About this exercise. Go through the listing below and show each line that has the word "agent".

Entries shown.

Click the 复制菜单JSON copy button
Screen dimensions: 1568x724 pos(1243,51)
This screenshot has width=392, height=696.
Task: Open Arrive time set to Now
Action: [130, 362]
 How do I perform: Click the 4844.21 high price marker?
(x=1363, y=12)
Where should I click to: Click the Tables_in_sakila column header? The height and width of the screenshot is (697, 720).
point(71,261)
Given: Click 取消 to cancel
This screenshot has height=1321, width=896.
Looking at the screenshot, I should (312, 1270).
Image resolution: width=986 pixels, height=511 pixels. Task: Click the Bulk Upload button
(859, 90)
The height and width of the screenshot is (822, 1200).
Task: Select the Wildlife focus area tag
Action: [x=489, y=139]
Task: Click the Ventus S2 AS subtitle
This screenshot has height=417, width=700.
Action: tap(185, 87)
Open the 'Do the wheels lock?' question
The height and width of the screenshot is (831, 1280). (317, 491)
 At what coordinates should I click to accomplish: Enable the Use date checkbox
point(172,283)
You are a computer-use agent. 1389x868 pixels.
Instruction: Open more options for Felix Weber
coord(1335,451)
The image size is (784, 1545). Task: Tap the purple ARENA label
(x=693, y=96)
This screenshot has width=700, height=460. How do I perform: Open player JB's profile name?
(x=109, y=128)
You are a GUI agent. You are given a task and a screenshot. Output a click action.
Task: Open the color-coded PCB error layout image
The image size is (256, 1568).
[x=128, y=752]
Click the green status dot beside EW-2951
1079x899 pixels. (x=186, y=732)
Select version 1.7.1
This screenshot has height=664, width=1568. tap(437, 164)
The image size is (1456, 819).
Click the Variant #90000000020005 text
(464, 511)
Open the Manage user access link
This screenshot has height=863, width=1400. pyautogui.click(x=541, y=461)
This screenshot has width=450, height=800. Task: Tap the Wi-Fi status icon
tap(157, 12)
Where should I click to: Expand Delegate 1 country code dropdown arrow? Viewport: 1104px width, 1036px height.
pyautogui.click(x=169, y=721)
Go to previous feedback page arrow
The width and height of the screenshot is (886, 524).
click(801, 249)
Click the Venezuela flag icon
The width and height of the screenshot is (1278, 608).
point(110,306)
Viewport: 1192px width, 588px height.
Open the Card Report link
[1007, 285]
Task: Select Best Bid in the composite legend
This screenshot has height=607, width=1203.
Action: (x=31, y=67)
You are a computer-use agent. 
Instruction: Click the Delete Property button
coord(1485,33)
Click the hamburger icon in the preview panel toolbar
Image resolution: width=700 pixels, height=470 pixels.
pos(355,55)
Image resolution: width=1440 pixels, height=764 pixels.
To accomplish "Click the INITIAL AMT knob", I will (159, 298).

Task answer.
You are a computer-use agent. 1389x868 pixels.
You are a GUI agent. You are given a task and a screenshot. Output a click action.
You are a computer-use agent. 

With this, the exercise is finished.